(EXERCISE)
Render the records below as a Markdown table with the columns "Row" and "Line," numbering each non-blank line and leaving out blank lines.

(DATA EXTRACT)

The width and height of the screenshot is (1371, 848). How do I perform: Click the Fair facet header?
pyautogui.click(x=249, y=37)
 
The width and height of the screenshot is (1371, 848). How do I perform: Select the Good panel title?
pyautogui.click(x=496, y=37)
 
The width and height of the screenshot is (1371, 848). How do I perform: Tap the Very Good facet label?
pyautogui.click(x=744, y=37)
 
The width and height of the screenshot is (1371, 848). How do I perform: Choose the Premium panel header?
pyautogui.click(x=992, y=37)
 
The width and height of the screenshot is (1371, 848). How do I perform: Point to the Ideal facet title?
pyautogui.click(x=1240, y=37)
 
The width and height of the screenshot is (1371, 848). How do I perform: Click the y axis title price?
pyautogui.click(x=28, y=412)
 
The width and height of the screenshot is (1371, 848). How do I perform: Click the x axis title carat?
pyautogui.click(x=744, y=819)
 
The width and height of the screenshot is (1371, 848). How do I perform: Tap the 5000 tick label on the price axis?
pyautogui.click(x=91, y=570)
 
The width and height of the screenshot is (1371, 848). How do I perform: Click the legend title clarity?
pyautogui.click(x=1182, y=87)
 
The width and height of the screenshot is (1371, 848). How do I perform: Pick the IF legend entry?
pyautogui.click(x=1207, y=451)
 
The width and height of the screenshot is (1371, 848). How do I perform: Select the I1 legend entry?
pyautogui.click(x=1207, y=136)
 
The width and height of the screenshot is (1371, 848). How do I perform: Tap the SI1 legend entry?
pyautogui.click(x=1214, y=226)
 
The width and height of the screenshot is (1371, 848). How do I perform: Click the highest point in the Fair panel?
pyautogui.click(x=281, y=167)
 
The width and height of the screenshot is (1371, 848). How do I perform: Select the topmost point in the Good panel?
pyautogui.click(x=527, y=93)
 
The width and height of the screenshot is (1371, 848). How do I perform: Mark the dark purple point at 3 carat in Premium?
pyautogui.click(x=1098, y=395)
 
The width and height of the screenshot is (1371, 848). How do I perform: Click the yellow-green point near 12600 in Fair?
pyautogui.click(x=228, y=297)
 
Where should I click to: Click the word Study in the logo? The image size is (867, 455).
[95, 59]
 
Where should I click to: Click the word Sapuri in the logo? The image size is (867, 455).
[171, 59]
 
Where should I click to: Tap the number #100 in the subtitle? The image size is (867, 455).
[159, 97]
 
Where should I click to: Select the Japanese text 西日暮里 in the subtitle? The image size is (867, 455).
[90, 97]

(THE RESULT)
| Row | Line |
|---|---|
| 1 | The width and height of the screenshot is (1371, 848). How do I perform: Click the Fair facet header? |
| 2 | pyautogui.click(x=249, y=37) |
| 3 | The width and height of the screenshot is (1371, 848). How do I perform: Select the Good panel title? |
| 4 | pyautogui.click(x=496, y=37) |
| 5 | The width and height of the screenshot is (1371, 848). How do I perform: Tap the Very Good facet label? |
| 6 | pyautogui.click(x=744, y=37) |
| 7 | The width and height of the screenshot is (1371, 848). How do I perform: Choose the Premium panel header? |
| 8 | pyautogui.click(x=992, y=37) |
| 9 | The width and height of the screenshot is (1371, 848). How do I perform: Point to the Ideal facet title? |
| 10 | pyautogui.click(x=1240, y=37) |
| 11 | The width and height of the screenshot is (1371, 848). How do I perform: Click the y axis title price? |
| 12 | pyautogui.click(x=28, y=412) |
| 13 | The width and height of the screenshot is (1371, 848). How do I perform: Click the x axis title carat? |
| 14 | pyautogui.click(x=744, y=819) |
| 15 | The width and height of the screenshot is (1371, 848). How do I perform: Tap the 5000 tick label on the price axis? |
| 16 | pyautogui.click(x=91, y=570) |
| 17 | The width and height of the screenshot is (1371, 848). How do I perform: Click the legend title clarity? |
| 18 | pyautogui.click(x=1182, y=87) |
| 19 | The width and height of the screenshot is (1371, 848). How do I perform: Pick the IF legend entry? |
| 20 | pyautogui.click(x=1207, y=451) |
| 21 | The width and height of the screenshot is (1371, 848). How do I perform: Select the I1 legend entry? |
| 22 | pyautogui.click(x=1207, y=136) |
| 23 | The width and height of the screenshot is (1371, 848). How do I perform: Tap the SI1 legend entry? |
| 24 | pyautogui.click(x=1214, y=226) |
| 25 | The width and height of the screenshot is (1371, 848). How do I perform: Click the highest point in the Fair panel? |
| 26 | pyautogui.click(x=281, y=167) |
| 27 | The width and height of the screenshot is (1371, 848). How do I perform: Select the topmost point in the Good panel? |
| 28 | pyautogui.click(x=527, y=93) |
| 29 | The width and height of the screenshot is (1371, 848). How do I perform: Mark the dark purple point at 3 carat in Premium? |
| 30 | pyautogui.click(x=1098, y=395) |
| 31 | The width and height of the screenshot is (1371, 848). How do I perform: Click the yellow-green point near 12600 in Fair? |
| 32 | pyautogui.click(x=228, y=297) |
| 33 | Where should I click to: Click the word Study in the logo? The image size is (867, 455). |
| 34 | [95, 59] |
| 35 | Where should I click to: Click the word Sapuri in the logo? The image size is (867, 455). |
| 36 | [171, 59] |
| 37 | Where should I click to: Tap the number #100 in the subtitle? The image size is (867, 455). |
| 38 | [159, 97] |
| 39 | Where should I click to: Select the Japanese text 西日暮里 in the subtitle? The image size is (867, 455). |
| 40 | [90, 97] |